● **EXTRAIT DE PAGE**
Trompette solo de plus de 50 bande-originales dont celle du célèbre Cyrano de Bergerac de Rappeneau, Thierry Caens garde dans l’armoire de son cœur plus de 30 disques, dont le dernier en date rend hommage à Cyrano et aux grandes bandes originales du cinéma français.
Le GECCD et Musique au Chambertin
Localement, cette figure de la vie dijonnaise signera de belles « créations originales » comme le Grand Ensemble de Cuivres du Conservatoire de Dijon (GECCD) qui rythmera les grands événements populaires et proposera des cours aux jeunes des quartiers difficiles. Thierry Caens, c’est inévitablement le festival Musique au Chambertin, concept précurseur basé sur l’exaltation de tous les sens, entre grands flacons et grandes partitions, fondé en 1987 avec un adage immuable : « La musique est au Chambertin ce que le coq est au vin. »
Gourmet revendiqué, Thierry Caens garde la transmission et le partage au centre de son assiette. « Je compare souvent ma vie à un grand banquet pour déguster et découvrir les mille et une saveurs proposées. Je vis ma vie d’artiste avec curiosité et appétit, toujours dans l’espoir de le partager dans la joie, avec le plus grand nombre », précise joliment l’artiste, qui a prévu de confier tout son fonds de partitions au CRR.

● **DONNÉES DISPONIBLES**
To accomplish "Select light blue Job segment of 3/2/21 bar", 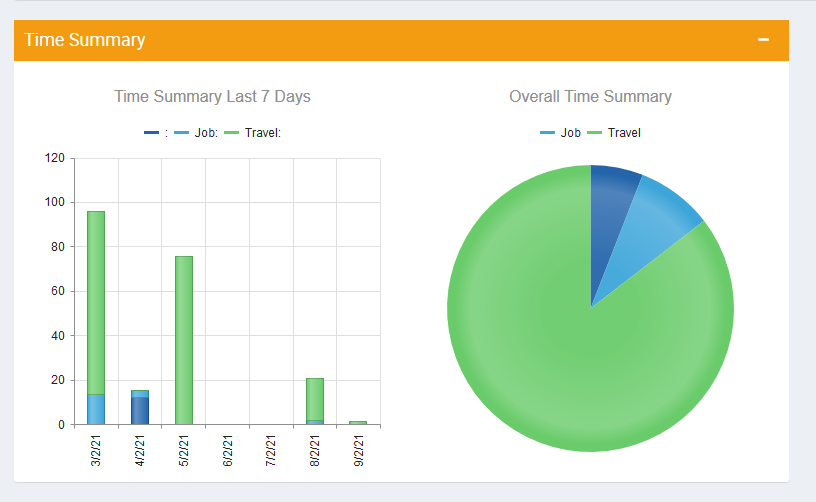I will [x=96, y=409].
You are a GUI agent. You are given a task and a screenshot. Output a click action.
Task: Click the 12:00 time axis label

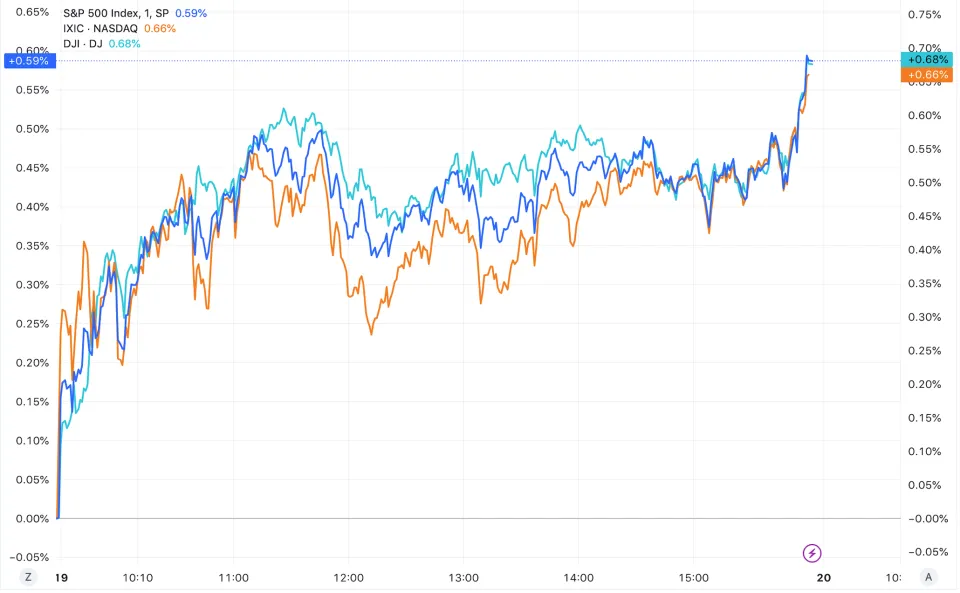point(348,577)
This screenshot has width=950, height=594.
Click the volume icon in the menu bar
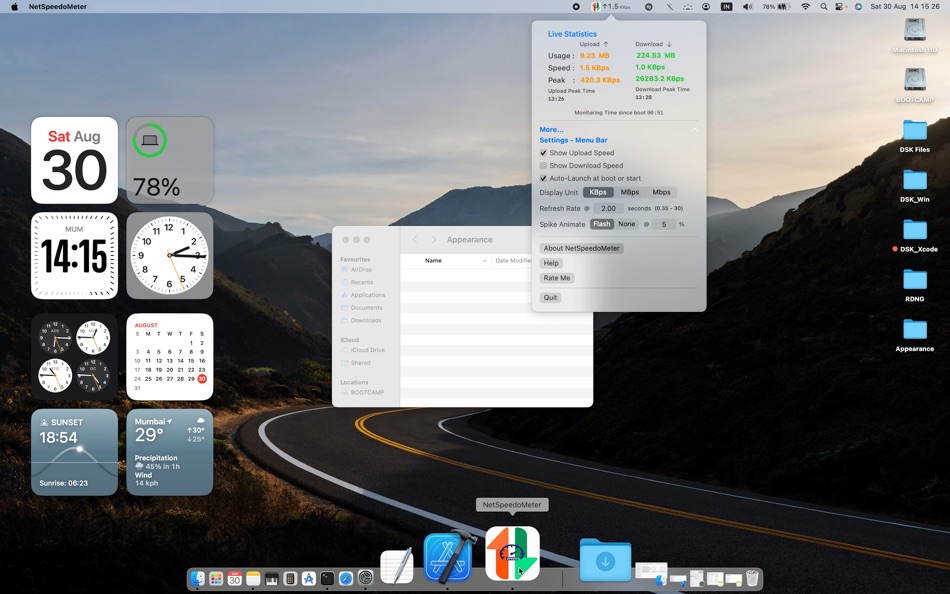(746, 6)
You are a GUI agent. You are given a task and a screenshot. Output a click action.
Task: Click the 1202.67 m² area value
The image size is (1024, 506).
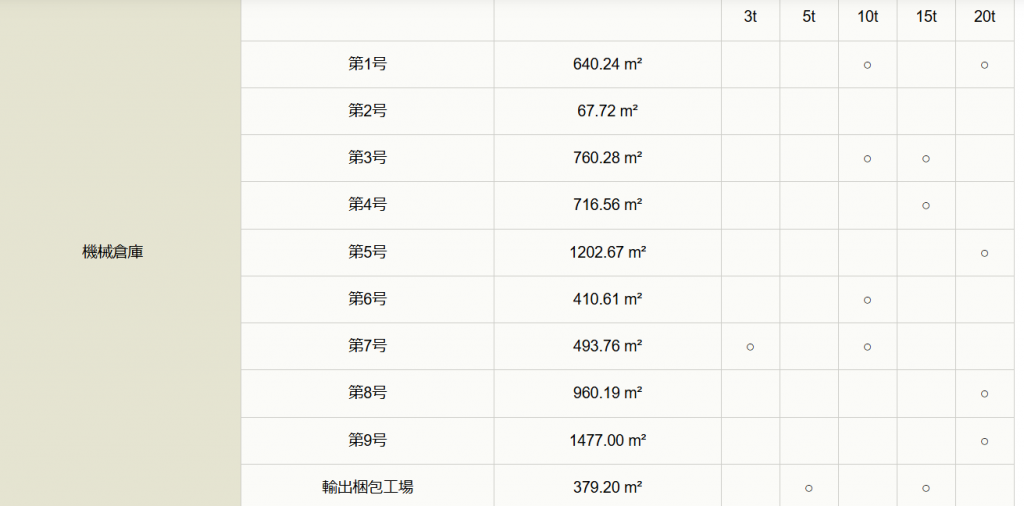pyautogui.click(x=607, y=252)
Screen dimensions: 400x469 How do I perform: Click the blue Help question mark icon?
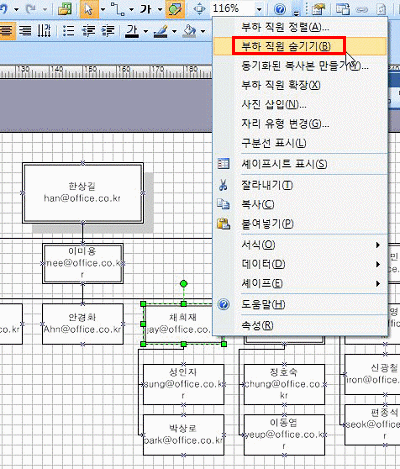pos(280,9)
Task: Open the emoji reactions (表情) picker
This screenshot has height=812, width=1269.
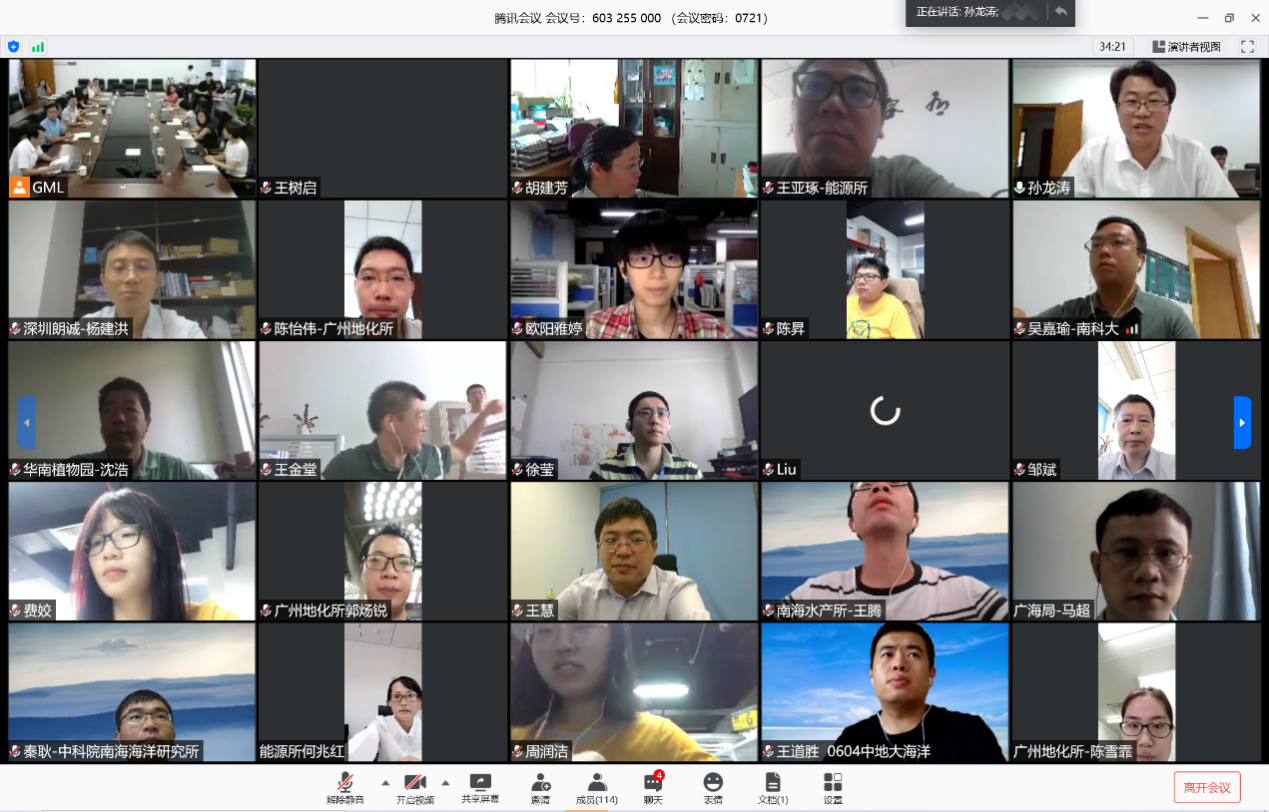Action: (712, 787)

● **CONSIGNE**
Reproduisez mot pour mot le passage de l'extrait sur Thierry Caens qui va de « Trompette solo de » jusqu'à « du cinéma français. ». La liste qui précède est un matériau indépendant de l'extrait.

● **RÉSULTAT**
Trompette solo de plus de 50 bande-originales dont celle du célèbre Cyrano de Bergerac de Rappeneau, Thierry Caens garde dans l’armoire de son cœur plus de 30 disques, dont le dernier en date rend hommage à Cyrano et aux grandes bandes originales du cinéma français.